Version 1.04 has patch against very severe JavaScript exposure. See http://informationweek.com/story/showArticle.jhtml?articleID=163101666
Fox on fire - runs really fast
I have been using FireFox together with the Prebar extension (see http://www.xulplanet.com/downloads/prefbar/) since FireFox 1. It works well, except where ActiveX is mandated (like WindowsUpdate), and some Intranet pages.
I reckon I reduced bandwidth (graphics and Flash defaulted off) and risk (cookie and Javascript on demand only) a lot.
But I can understand companies do not want to switch to MozillaFirefox because users expect to have WebBrowserMissingWidgetWorkArounds, as the alternate AjaxWebApplications is too hard for now.
Version 2.0.0.2 is current and Windows users see GetItFirstFromHere
So where is 1.1, the intermediate release before 1.5? Apparently, it was "renamed" 1.5.
Deer Park - version 1.5 beta news
See an article at http://www.earthtimes.org/articles/printstory.php?news=4002
Will have better support for AjaxWebApplications due to BigBlue (IBM) donated DHTML accessibility technology. See http://www.internetnews.com/xSP/article.php/3527341
Will have support for ScalableVectorGraphics (Only SVG 1.1 subset supported. see http://weblogs.mozillazine.org/roc/archives/2005/08/svg_interoperation.html)
I love FireFox except for one really REALLY annoying idiocy: when I use the touch-type-search the whole search box disappears after a few seconds and I have to constantly do Alt-E & F to get it back. Why the hell is auto-hide enabled by default and impossible to disable? Does anyone know a setting or extension to leave the search box up till explicitly closed?
Install the Find Toolbar Tweaks addon. It replaces quickfind with something far more useful and also has the option you are talking about.
Spell-Checker Addon
FireFox comes with a rather "dumb" spell-checker. It has trouble finding near matches. Yes, it's better than none, but frustrating because it seems it would be relatively easy to improve by using/adding old-fashioned SoundEx matching to the suggestion list. Vowel differences that trip it up shouldn't. SoundEx has been around almost as long as the Model-T.
Also, it stops working if the text area is too large. The size seems to oddly depend on the CPU speed. I've had the same browser version on different PC's and find the limit at different topic sizes, and the difference seems to be the speed of the PC's CPU.
UI Fiddling Rant
FireFox has been doing some stupid UI things lately, since about version 22. First they made it so you cannot turn off tabbed browsing. You have to download an add-on to get non-tabs now. Then they made it not load certain sites, including youtube, without a message explaining why and/or giving you an override link. An icon on the upper left is supposed to indicate there's an issue, but the work-around was awkward. They've since fixed it, but originally tried to justify it via round-about explanation about a security risk. Fortunately, enough complaints introduced them to reality. Then they mucked with the Find bar (Ctrl-F). Some controls are on the far right, and others on the far left. Their explanation for spreading them out was something about preparing for a future newfangled GUI engine. Who cares about the damned future? Make the current version work. FireFox is being run by people on UI LSD. Anti-kudos for making IE look saner!

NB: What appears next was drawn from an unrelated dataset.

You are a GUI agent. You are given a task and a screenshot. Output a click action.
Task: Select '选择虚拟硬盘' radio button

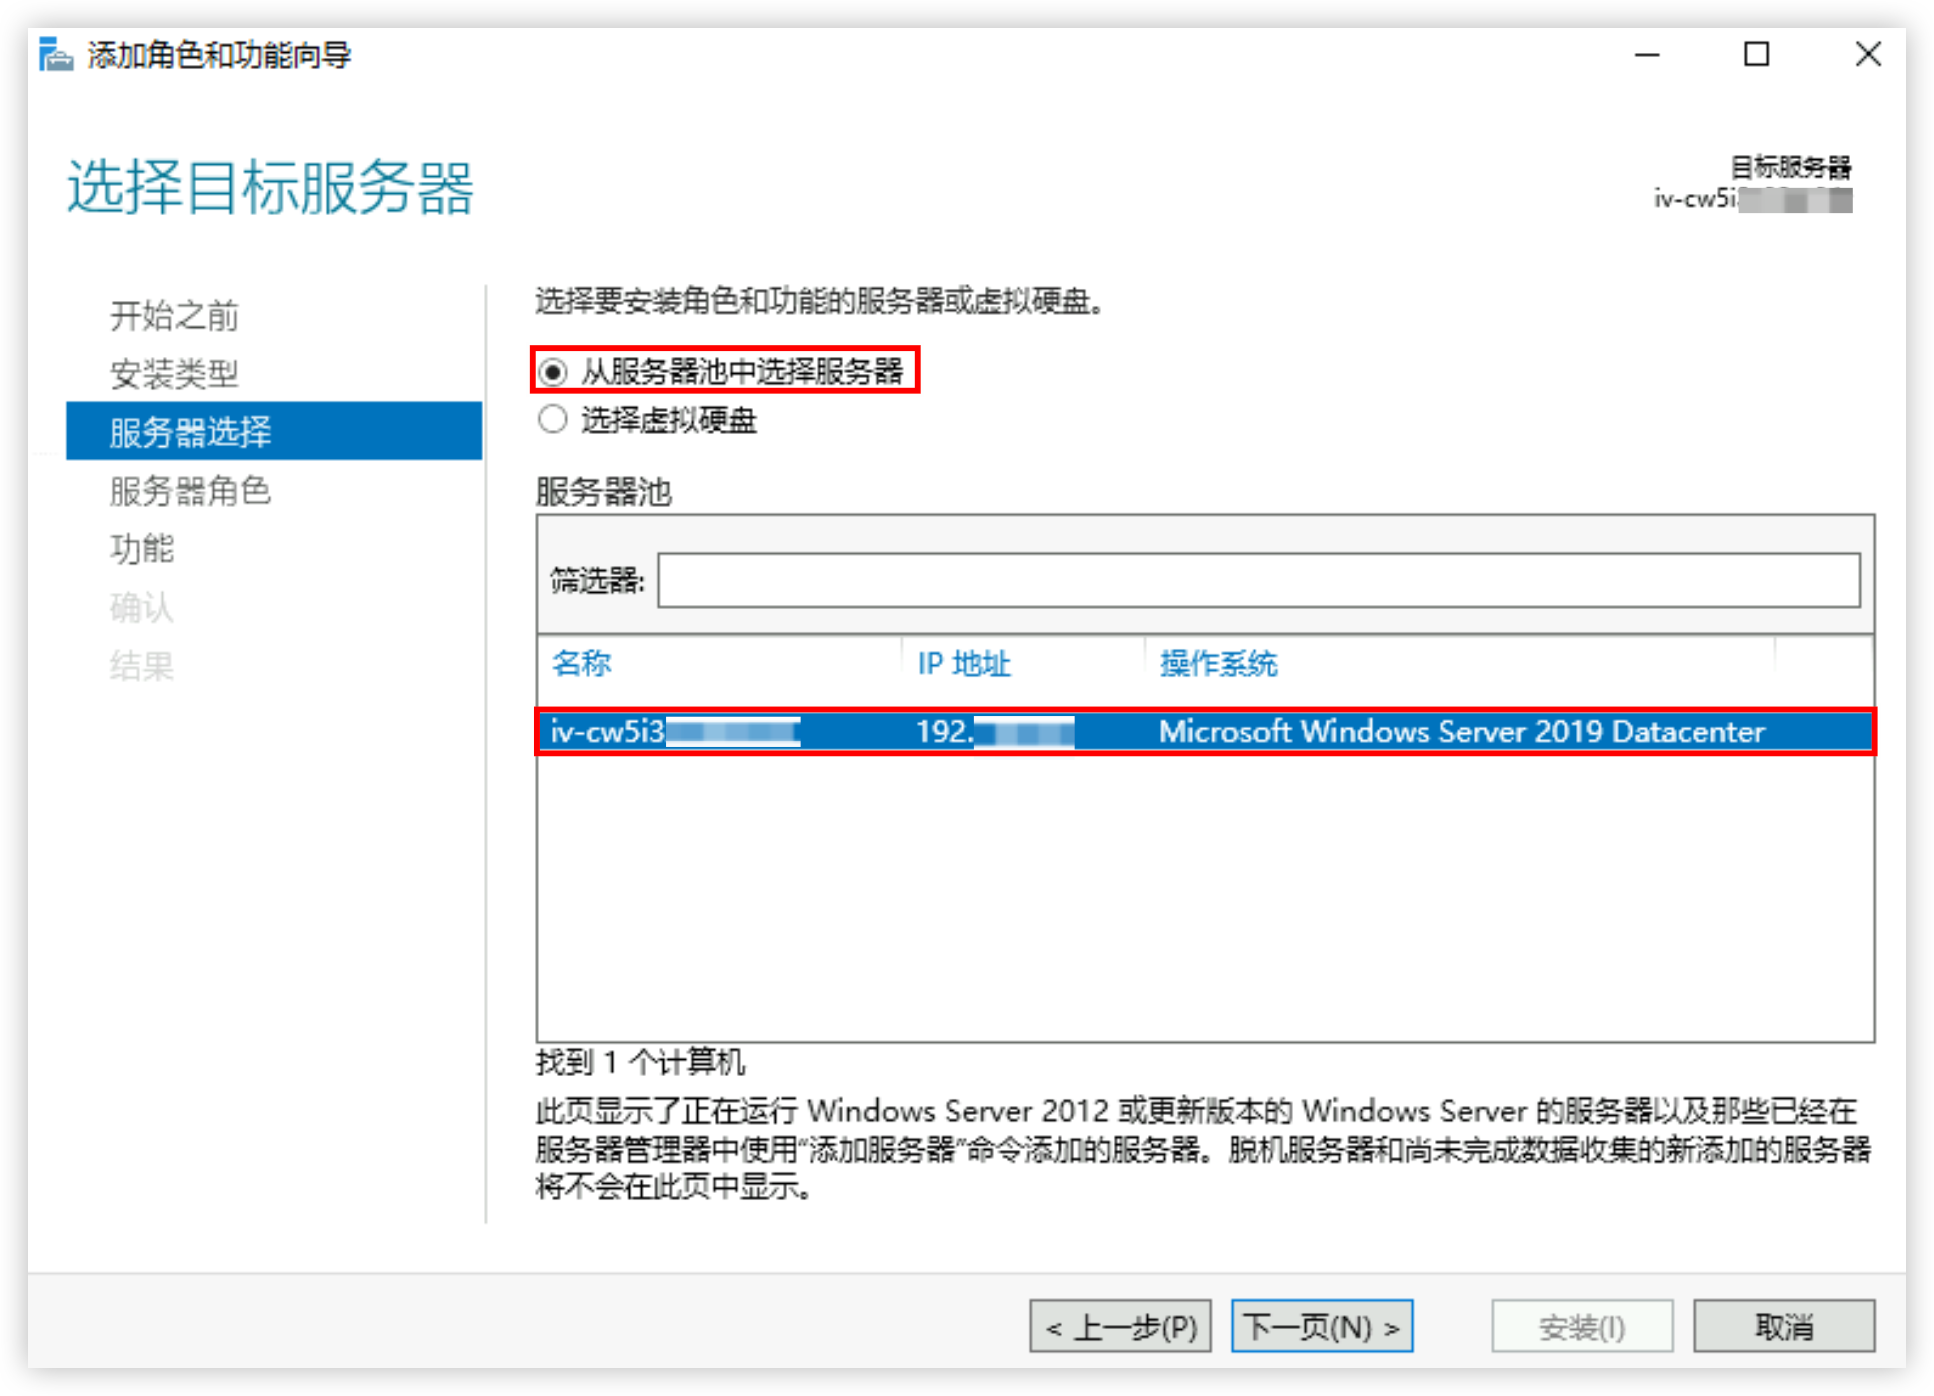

On the latest version, 29.0.1, they have decided that I can no longer have the reload button located where I want, but only at the right hand end of the data entry box. I prefer it located next to the back and forward buttons at the other end. It may seem a small thing, but the operations go together for me when working on WikiWiki. -- JohnFletcher
I've gone back to SeaMonkey?. Its UI hasn't changed in a decade.
WikiWikiBugs describes an "extra line-spacing" bug related to MozillaFirefox.
For addons for building up a collection of web references see ZoTero and for a MindMap see VUE (VisualUnderstandingEnvironment).